Technology Software

What You Need to Know About Popular Software - Microsoft Excel

Microsoft Excel is a proprietary spreadsheet-application written for Microsoft Windows and Mac OS X.
It features calculation, graphing tools, pivot tables and, with the exception of Excel 2008 for Mac OS X, a macro programming language called VBA (Visual Basic for Applications).
Since the 1993 release of Microsoft Office, Excel has been the dominant spreadsheet application for these two platforms.
Microsoft originally marketed a spreadsheet program called Multiplan in 1982, which lagged sorely behind Lotus 1-2-3 on MS-DOS systems.
However, Lotus was slow moving to Windows and once Excel overtook Lotus, Microsoft became the number one software development company.
Excel frequently provides new releases.
The latest Windows version is known as Microsoft Office Excel 2007; the latest Mac OS X version is Microsoft Excel 2008.
While Excel has undergone constant upgrades over the years it still resembles VisiCalc, the original spreadsheet that first convinced business people they needed these personal computers over thirty years ago.
VisiCalc presented alphabetic and numeric data in cells, intersections of rows and columns.
Cells also contained formulas referring to other cells.
Lots of things about spreadsheets have changed in the last three decades but the two-dimensional grid remains essentially the same.
Visual Basic for Applications (VBA) programming language is an important part of Excel enabling sophisticated users to define their own functions and automates tasks.
A friend of mine has developed a custom accounting system for a tutoring business using Excel and VBA programs.
This system dramatically reduces the business record-keeping effort and substantially increases data reliability.
However, VBA has been a port of entry for computer viruses.
Excel provides well over a dozen standard types of charts without counting the subcharts.
For example, Pie charts may be broken down into Pie of Pie, Pie with a 3-D visual effect, Bar of Pie, exploded Pie charts and others.
Excel also provides about twenty custom graph types ranging from Area Blocks to Tubes.
A Wizard makes it easy as pie to chart your data, but you may come up with nonsense if you don't know what you're doing.
Excel offers extensive statistical analysis tools.
Help on using these tools is a few clicks away.
But no software will transform a non-statistician into a statistician.
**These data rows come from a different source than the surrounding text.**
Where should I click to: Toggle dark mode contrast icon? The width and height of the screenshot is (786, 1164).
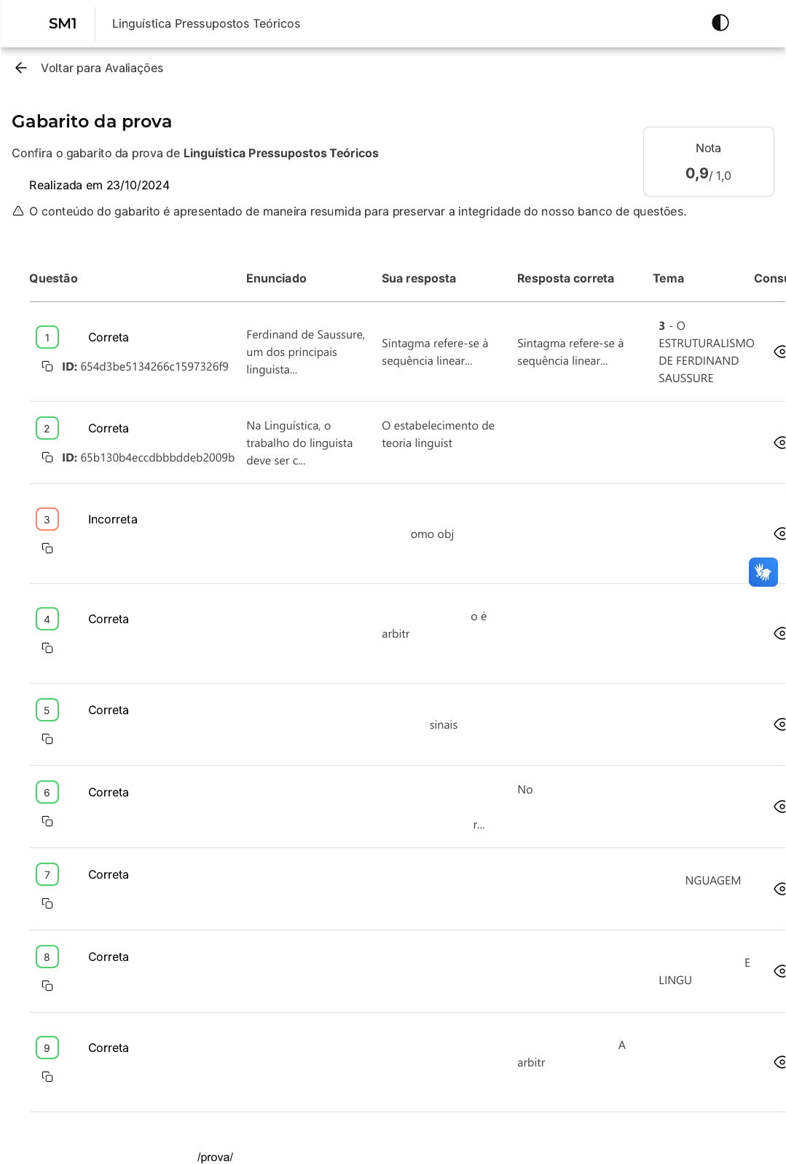[720, 23]
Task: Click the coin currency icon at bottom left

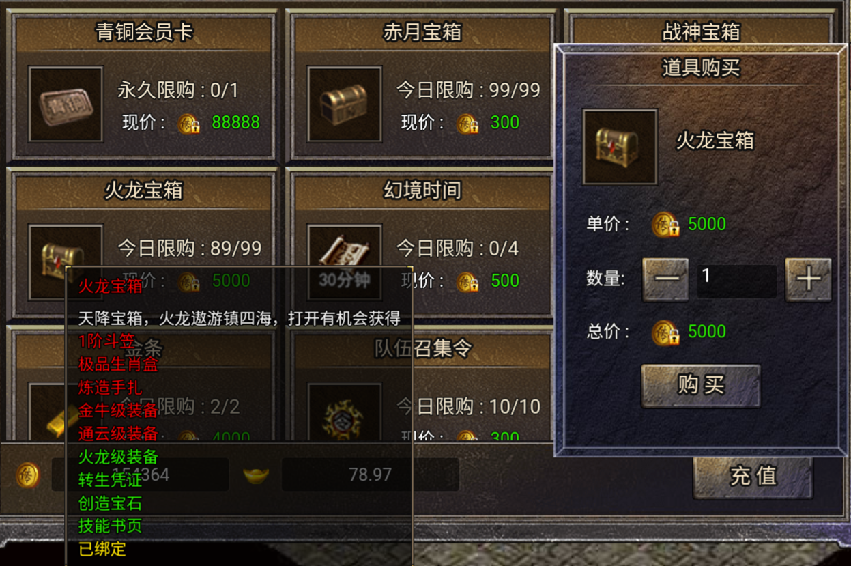Action: click(x=28, y=475)
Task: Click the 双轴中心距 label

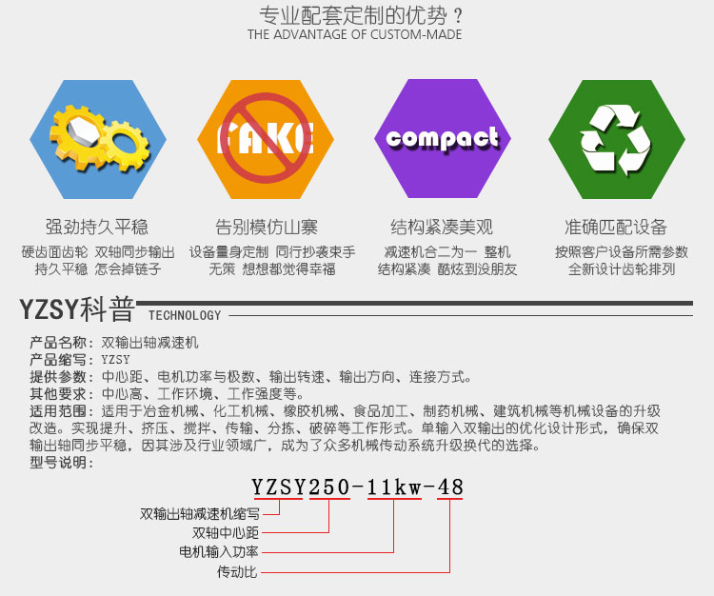Action: tap(226, 532)
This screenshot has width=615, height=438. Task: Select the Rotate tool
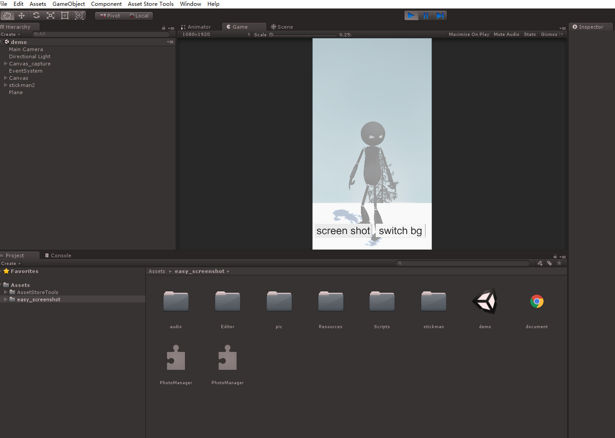(x=36, y=15)
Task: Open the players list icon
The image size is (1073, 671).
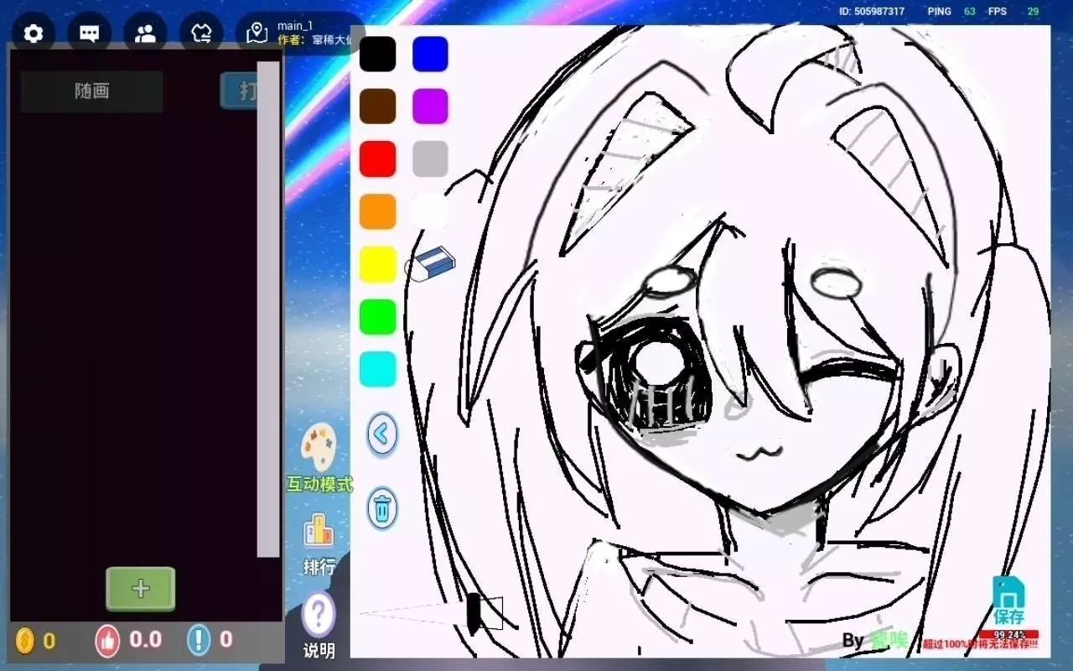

The way I see it for the interesting, complicated cases Excel presents a real danger of generating erroneous, even if good-looking, results.
By the way, it's not a question of professional jealousy; I am not a statistician.
Other criticisms of Excel include its lack of accuracy under certain conditions and its treatment of the year 1900 as a leap year.
(Excel kept Lotus 1-2-3's error so as not to break compatibility.
) Such errors often apply to spreadsheets in general.
But as was the case for VisiCalc way back when, spreadsheet programs are a tremendous help in removing the drudgery from calculations.
They enable business people and others to explore scenarios that formerly required too many tedious calculations.